Prompt:
Exclude the pictures, then quote exactly the lines from the one holding "You are a GUI" through the last line of the records.

--- Records supplied Enclosed Below ---

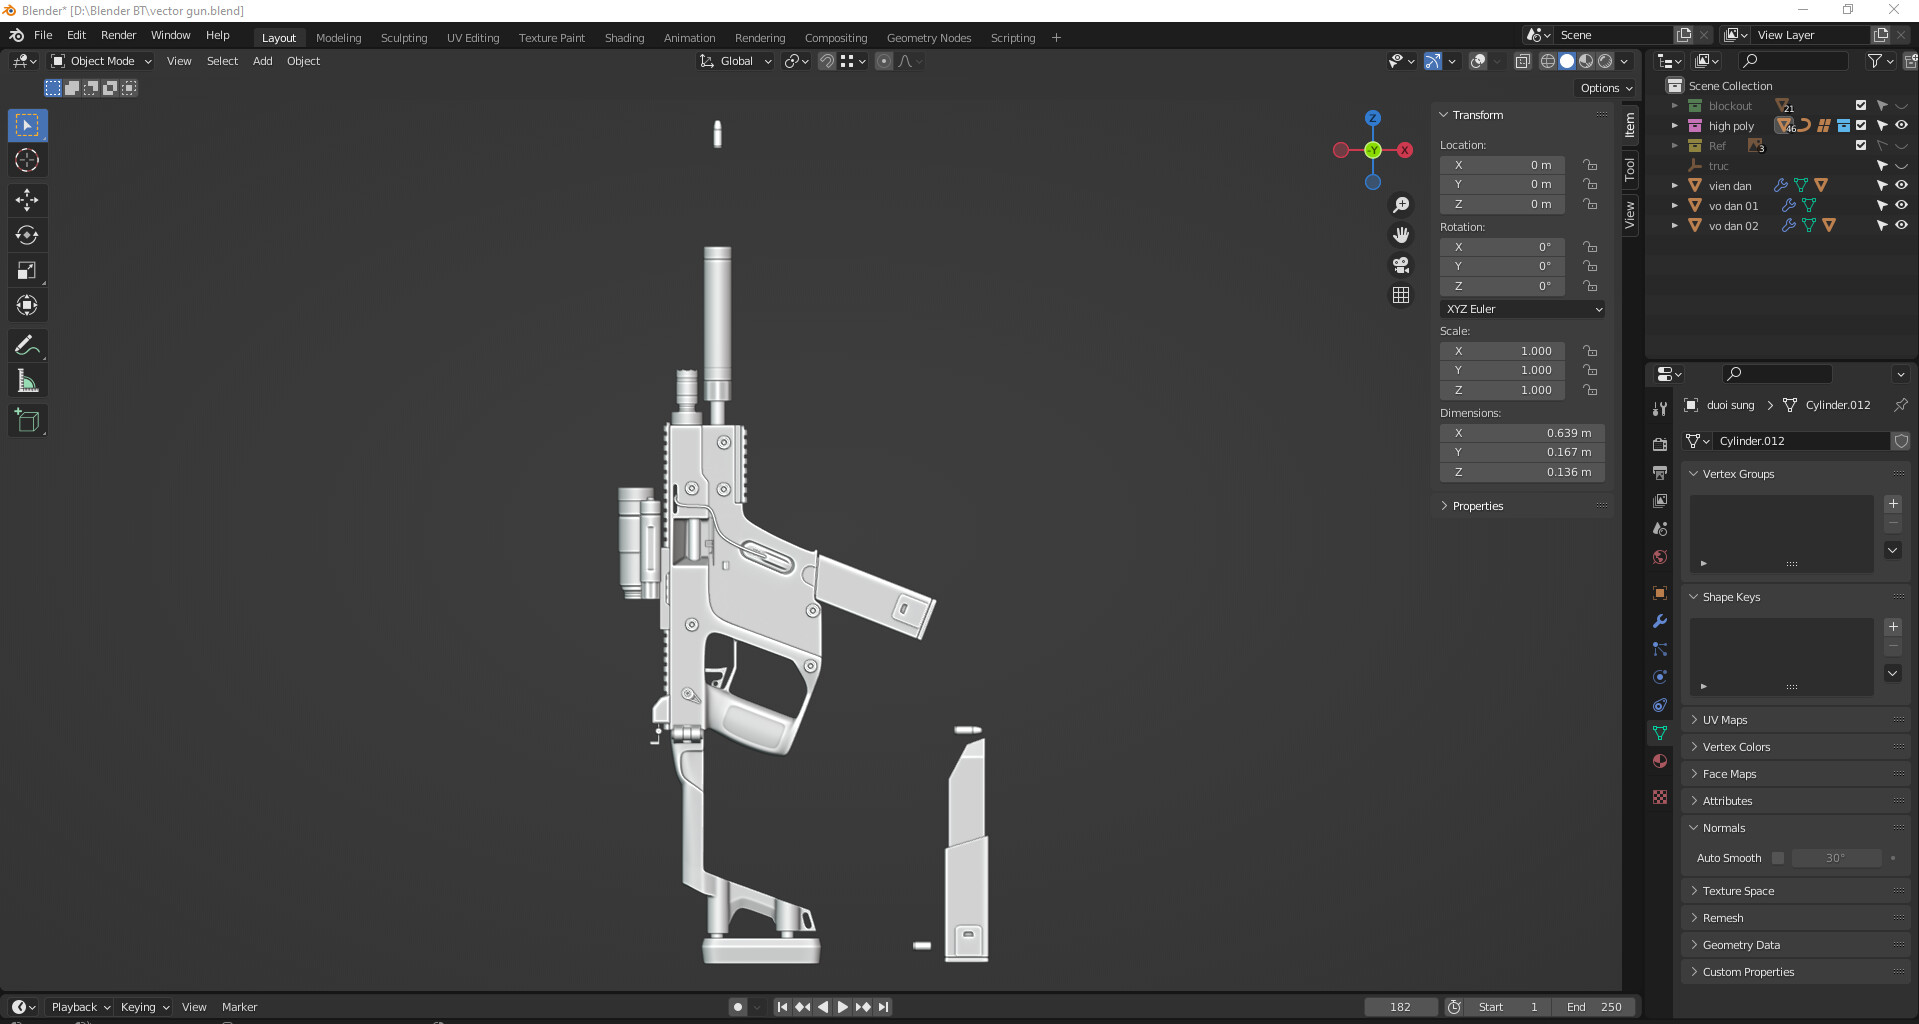
Task: Expand the UV Maps panel
Action: coord(1725,720)
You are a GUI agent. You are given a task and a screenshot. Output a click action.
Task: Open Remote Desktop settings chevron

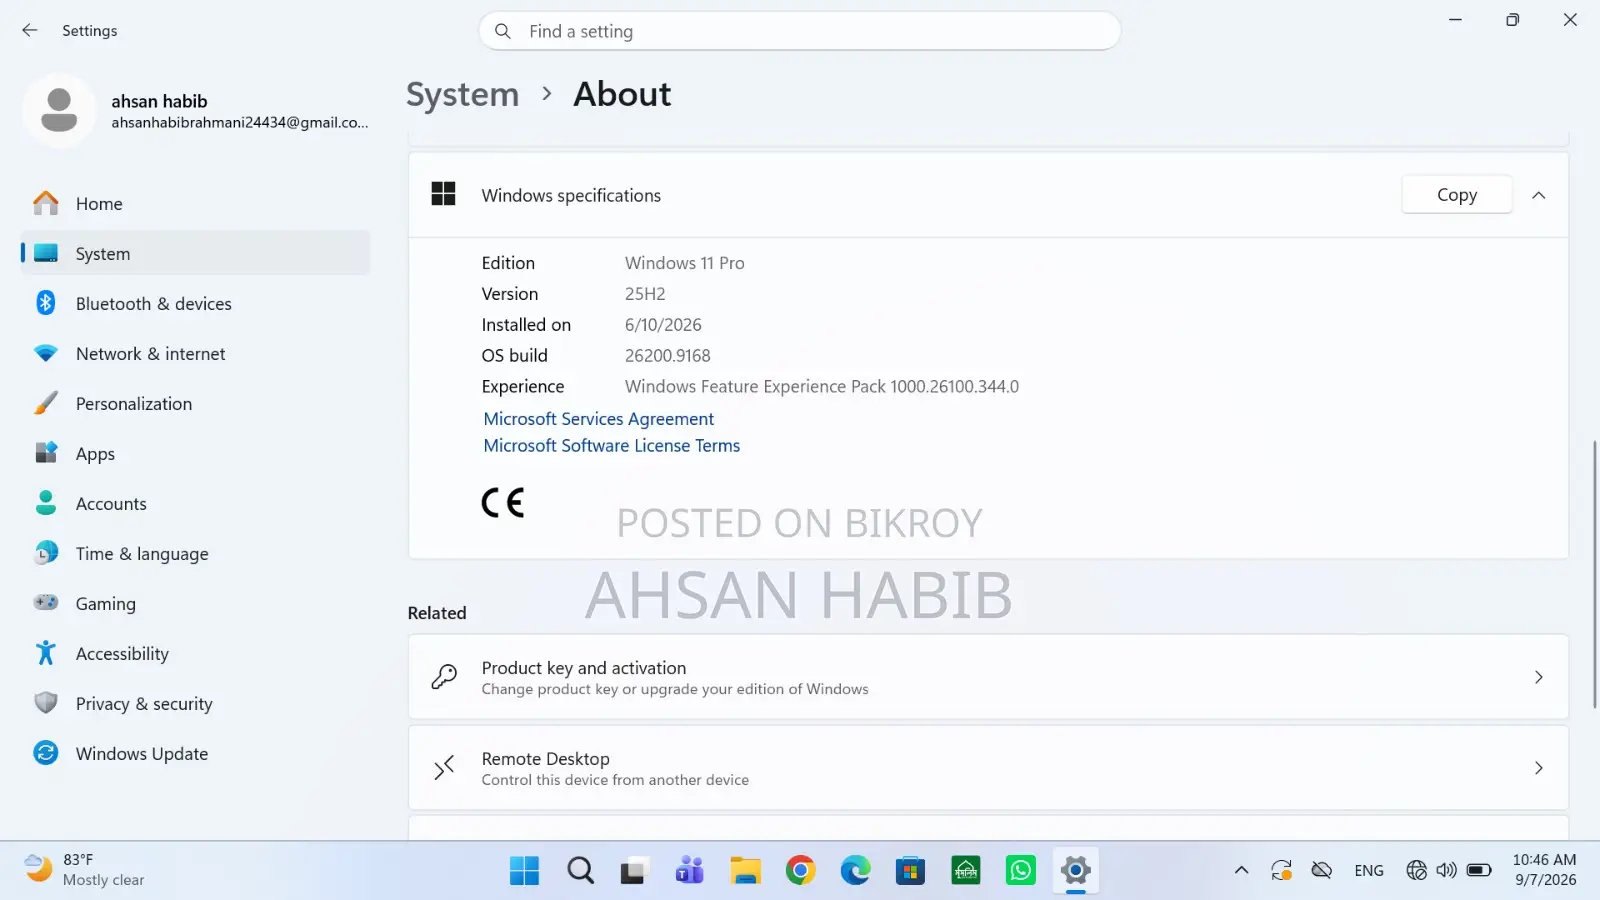(1539, 768)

--- End of Enclosed Records supplied ---

Answer to this problem:
You are a GUI agent. You are given a task and a screenshot. Output a click action.
Task: Open Remote Desktop settings chevron

(1539, 768)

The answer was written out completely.